Study characteristics

This is an update of previous reviews. We searched for studies published up to April 2018, and found three new studies that we could include, giving a total of 14 studies with 3370 participants. Studies had to be randomised controlled trials that recruited smokers trying to quit, and measured whether participants had quit smoking at least six months after the beginning of the study. The study had to include at least one group who were part of a stop-smoking programme to increase partner support, and at least one group who received a comparable stop-smoking programme without partner support. Most of the studies were conducted in the USA. At recruitment the average amount participants smoked was between 13 to 29 cigarettes a day across studies. The smoking status of partners providing support varied, but most were non-smokers. Intervention techniques ranged from low to high intensity; in some cases help was by a self-help booklet and in other cases by face-to-face counselling. In some studies researchers did not make direct contact with ‘partners’ and the smokers themselves were encouraged to find a ‘buddy’, but in other studies both the smoker and their ‘buddy’ received face-to-face support.

Key results

We combined 12 studies (2818 participants) to measure successful quitting at six to nine months follow-up, and seven studies (2573 participants) to measure quitting at 12-month follow-up.

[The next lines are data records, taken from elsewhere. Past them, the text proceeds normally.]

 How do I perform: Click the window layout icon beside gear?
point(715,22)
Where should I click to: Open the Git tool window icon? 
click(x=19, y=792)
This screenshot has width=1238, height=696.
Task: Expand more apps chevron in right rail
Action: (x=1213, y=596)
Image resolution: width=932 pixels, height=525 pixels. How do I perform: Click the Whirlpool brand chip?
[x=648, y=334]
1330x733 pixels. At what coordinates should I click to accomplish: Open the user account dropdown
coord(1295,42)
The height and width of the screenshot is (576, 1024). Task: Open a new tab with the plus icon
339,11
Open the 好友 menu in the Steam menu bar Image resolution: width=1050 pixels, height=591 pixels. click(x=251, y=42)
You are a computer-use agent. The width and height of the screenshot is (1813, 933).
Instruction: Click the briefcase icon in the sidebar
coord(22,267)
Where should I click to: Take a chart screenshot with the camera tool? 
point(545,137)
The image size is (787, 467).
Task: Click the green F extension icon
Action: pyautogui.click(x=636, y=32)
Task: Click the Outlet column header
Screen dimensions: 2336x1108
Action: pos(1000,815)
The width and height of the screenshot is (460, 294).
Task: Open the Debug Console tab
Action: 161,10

Partner support did not increase the chances of stopping smoking at either time point. We also split the studies in each analysis based on the type of partner giving support (relatives/friends/co-workers versus spouses/cohabiting partners versus fellow cessation-programme participants). There was no difference in quit rates between study groups, regardless of the type of partner providing the support. Only one study reported that partner support improved more in the group given the partner-support intervention than in the group where no partner-support intervention was provided. Another study reported that partner support improved more in a more intensive partner-support intervention than a less intensive partner-support intervention.

Quality of the evidence

We rated the overall quality of the evidence as low. This is because there were problems with the design of some of the studies. A number of important studies only used participant self-report to measure if people had quit smoking, and there is a chance that these reports may have been inaccurate. Also, very few studies found that the intervention actually increased the level of partner support that participants received. This review therefore cannot tell us whether receiving more support from a partner can help a person to give up smoking.